LONDON (Reuters) - China will overtake the United States as the world's biggest emitter of heat-trapping carbon dioxide (CO2) either this year or next, the International Energy Agency said on Wednesday.

World  |  Green Business

The estimate is much firmer than the IEA's previous forecast, last November, that on current trends China would overtake the United States before 2010.

"Either this year or next year," IEA Chief Economist Fatih Birol told Reuters, in answer to the question of when China would overtake the United States.

The IEA is energy adviser to 26 rich nations and Birol is a key author of the Paris-based agency's annual World Energy Outlook report.

China is set to become the world's top carbon emitter just as serious talks start to extend the U.N.-sponsored Kyoto Protocol on global warming beyond 2012, potentially heaping pressure on Beijing to take more action on climate change.

A copy of a so-far unpublished Chinese government global warming report, seen by Reuters, rejects binding caps on carbon emissions until the country's modernization, by the middle of this century, opting instead to brake emissions growth.

The United States, which pulled out of Kyoto in 2001, would not join a new climate change regime unless it also applied to China and India, the U.S. ambassador to the European Union said on Wednesday.

"There will be no comprehensive global warming legislation coming out of the United States... that does not include limits or a program for China, India and the rest of the developing world," Ambassador C. Boyden Gray told Reuters in an interview ahead of an April 30 U.S.-EU summit.

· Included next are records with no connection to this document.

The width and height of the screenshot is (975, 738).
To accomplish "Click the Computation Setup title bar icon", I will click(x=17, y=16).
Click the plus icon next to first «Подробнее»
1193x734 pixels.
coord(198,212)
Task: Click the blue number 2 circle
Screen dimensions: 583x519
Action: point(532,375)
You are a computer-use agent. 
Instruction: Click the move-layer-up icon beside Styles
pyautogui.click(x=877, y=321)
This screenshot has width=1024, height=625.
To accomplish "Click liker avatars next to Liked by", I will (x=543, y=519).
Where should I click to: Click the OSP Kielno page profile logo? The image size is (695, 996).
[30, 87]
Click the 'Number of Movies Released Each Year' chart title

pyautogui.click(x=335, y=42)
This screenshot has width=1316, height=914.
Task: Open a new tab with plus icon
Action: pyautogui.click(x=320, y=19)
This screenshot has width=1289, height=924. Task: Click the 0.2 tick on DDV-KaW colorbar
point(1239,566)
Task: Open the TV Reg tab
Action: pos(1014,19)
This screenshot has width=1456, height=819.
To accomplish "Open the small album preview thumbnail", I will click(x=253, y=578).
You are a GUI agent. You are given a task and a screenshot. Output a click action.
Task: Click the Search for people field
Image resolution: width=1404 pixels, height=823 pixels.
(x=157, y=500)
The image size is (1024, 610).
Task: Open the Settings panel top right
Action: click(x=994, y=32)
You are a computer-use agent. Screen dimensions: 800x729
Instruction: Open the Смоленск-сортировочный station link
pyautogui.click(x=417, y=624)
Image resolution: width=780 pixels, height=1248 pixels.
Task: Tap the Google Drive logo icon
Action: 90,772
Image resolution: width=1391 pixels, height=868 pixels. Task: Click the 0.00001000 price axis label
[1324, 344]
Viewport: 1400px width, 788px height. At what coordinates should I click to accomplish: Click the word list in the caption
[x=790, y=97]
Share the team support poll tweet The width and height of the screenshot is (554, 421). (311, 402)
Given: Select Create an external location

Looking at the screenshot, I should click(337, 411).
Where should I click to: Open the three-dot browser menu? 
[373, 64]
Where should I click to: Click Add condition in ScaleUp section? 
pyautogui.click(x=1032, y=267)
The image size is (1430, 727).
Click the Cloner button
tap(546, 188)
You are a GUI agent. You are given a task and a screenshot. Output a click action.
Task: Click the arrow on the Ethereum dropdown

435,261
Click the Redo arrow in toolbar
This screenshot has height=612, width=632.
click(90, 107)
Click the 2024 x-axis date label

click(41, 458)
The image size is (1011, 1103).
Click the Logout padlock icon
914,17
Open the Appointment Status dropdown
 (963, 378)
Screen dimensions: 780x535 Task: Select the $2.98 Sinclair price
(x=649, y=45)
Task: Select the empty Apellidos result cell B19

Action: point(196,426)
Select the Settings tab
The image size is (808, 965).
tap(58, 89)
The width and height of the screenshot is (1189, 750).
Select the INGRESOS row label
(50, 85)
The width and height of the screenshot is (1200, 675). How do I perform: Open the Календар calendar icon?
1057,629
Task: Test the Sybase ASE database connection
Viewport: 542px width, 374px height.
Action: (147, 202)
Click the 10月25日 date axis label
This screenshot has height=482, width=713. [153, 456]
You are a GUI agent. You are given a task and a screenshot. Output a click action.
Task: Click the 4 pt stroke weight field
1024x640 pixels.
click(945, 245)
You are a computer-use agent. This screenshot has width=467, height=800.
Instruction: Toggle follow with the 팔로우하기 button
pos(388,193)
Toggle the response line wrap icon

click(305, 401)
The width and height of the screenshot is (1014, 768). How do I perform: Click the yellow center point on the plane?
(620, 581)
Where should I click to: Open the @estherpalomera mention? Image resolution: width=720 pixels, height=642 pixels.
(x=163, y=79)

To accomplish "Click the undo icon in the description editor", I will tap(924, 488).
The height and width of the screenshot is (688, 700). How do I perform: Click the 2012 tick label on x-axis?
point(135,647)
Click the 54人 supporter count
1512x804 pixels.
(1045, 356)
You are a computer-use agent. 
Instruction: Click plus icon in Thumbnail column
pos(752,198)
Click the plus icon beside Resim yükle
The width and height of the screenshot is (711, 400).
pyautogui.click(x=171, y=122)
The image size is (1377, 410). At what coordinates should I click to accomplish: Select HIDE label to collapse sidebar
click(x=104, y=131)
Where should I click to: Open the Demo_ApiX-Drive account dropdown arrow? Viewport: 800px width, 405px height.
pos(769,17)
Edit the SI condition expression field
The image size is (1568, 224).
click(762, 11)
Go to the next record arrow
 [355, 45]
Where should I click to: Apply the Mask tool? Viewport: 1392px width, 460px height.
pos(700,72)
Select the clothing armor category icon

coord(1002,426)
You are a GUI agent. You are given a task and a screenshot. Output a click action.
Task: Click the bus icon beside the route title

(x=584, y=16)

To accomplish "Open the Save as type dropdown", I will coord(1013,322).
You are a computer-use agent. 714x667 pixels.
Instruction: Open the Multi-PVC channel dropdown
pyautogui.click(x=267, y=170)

Few Western climate negotiators expect China to accept caps from 2013 but do want to see a timeline for that.

LOW PER CAPITA EMISSIONS

Chinese officials point to their country's relatively low per capita emissions of greenhouse gases, saying historically the main culprits are developed nations, who have no right to deny economic growth to others.

U.N. data for 2003 put the United States top with 23 percent of world carbon dioxide emissions and China second on 16.5 percent. U.S. individuals were far bigger emitters, at 20 metric tons per capita against China's 3.2 metric tons and a world average of 3.7.

But China is catching up quick and is having to try to balance 10 percent annual economic growth with environmental and energy supply issues.

Latest data shows China is building a coal-fired power plant every four days, British foreign ministry official John Ashton said on Monday.

Growth in the emerging Asian giant's emissions puts in perspective Western efforts to fight climate change, Birol said.

"What we do in Europe may be with good intentions, may be very ethical... but if you put it in terms of numbers its meaning is very limited."

A senior staff scientist at the U.S. Carbon Dioxide Information Analysis Center (CDIAC) last month estimated it was very likely that China would overtake the United States this year, estimating China's CO2 emissions in 2005 at 5.3 billion metric tons versus the United States' 5.9 billion, but with China growing much faster.

China's Office of the National Coordination Committee on Climate Change then said it could not comment because it did not have a reliable estimate of the country's emissions.